Let’s work out an example: Let’s suppose $q$ follows a Gaussian distribution $\mathcal{N}(\mu, \Sigma)$ then we can reparametrize it with $\theta = \mu + \Sigma^{1/2} \varepsilon$ with $\varepsilon \sim \mathcal{N}(0, I)$ that we can sample from.

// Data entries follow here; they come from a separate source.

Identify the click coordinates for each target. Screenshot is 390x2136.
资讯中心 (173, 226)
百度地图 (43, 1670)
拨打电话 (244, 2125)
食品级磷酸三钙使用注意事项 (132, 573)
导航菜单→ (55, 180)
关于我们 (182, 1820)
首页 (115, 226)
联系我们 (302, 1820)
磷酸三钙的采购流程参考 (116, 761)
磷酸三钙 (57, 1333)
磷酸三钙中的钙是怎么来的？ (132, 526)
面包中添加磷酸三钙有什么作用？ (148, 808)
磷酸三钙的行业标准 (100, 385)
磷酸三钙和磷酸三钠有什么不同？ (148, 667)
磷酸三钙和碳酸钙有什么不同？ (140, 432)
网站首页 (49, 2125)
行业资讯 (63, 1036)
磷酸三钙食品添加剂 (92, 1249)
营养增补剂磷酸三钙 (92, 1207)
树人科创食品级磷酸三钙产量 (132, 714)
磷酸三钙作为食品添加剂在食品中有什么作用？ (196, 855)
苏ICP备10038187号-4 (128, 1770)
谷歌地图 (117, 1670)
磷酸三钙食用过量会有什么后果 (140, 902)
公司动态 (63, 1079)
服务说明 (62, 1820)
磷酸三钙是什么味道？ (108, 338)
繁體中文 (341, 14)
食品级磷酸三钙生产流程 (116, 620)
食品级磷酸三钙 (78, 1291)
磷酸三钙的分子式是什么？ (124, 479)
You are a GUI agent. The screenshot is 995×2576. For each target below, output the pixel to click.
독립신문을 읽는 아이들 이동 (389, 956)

$$ \begin{align} \\ \nabla_{\lambda} L(\lambda) = \nabla_{\lambda} \mathbb{E}_{\theta \sim q} [ \log p(y \mid x, \theta) ] - KL(q \mid \mid p) = \\ \nabla_{\lambda} \mathbb{E}_{\varepsilon \sim \phi} [ \log p(y \mid x, \Sigma^{1/2}\varepsilon + \mu ) ] - KL(q \mid \mid p) = \\ \end{align} $$$$ \begin{align} \nabla_{\lambda} \mathbb{E}_{\theta \sim q} [ \log p(y_{1:n} \mid x_{1:n}, \theta) ] &= \nabla_{\lambda} \mathbb{E}_{\varepsilon \sim \mathcal{N}(0, 1)} [ \log p(y_{1:n} \mid x_{1:n}, \Sigma^{1/2}\varepsilon + \mu ) ] \\ & = n \mathbb{E}_{\varepsilon \sim \mathcal{N}(0, 1)} \mathbb{E}_{i \sim \text{unif}[0, n]}[\nabla_{\lambda} \log p(y_{i} \mid x_{i}, \Sigma^{1/2}\varepsilon + \mu ) ]\\ & \approx \frac{n}{m} \sum_{j = 1}^{m} \nabla_{C, \mu} \log p(y_{i_{j}} \mid x_{i_{j}}, C\varepsilon_{j} + \mu) \\ \end{align} $$Which means: We can approximate the derivate of the likelihood with respect of the variational parameters by sampling from a normal and uniformly from the dataset and only then computing an average gradient of the likelihood with respect to the parameters.
Variational inference enables us to find approximations of distributions using highly optimized stochastic optimization techniques. However, a significant drawback is the difficulty in assessing the quality of these approximations.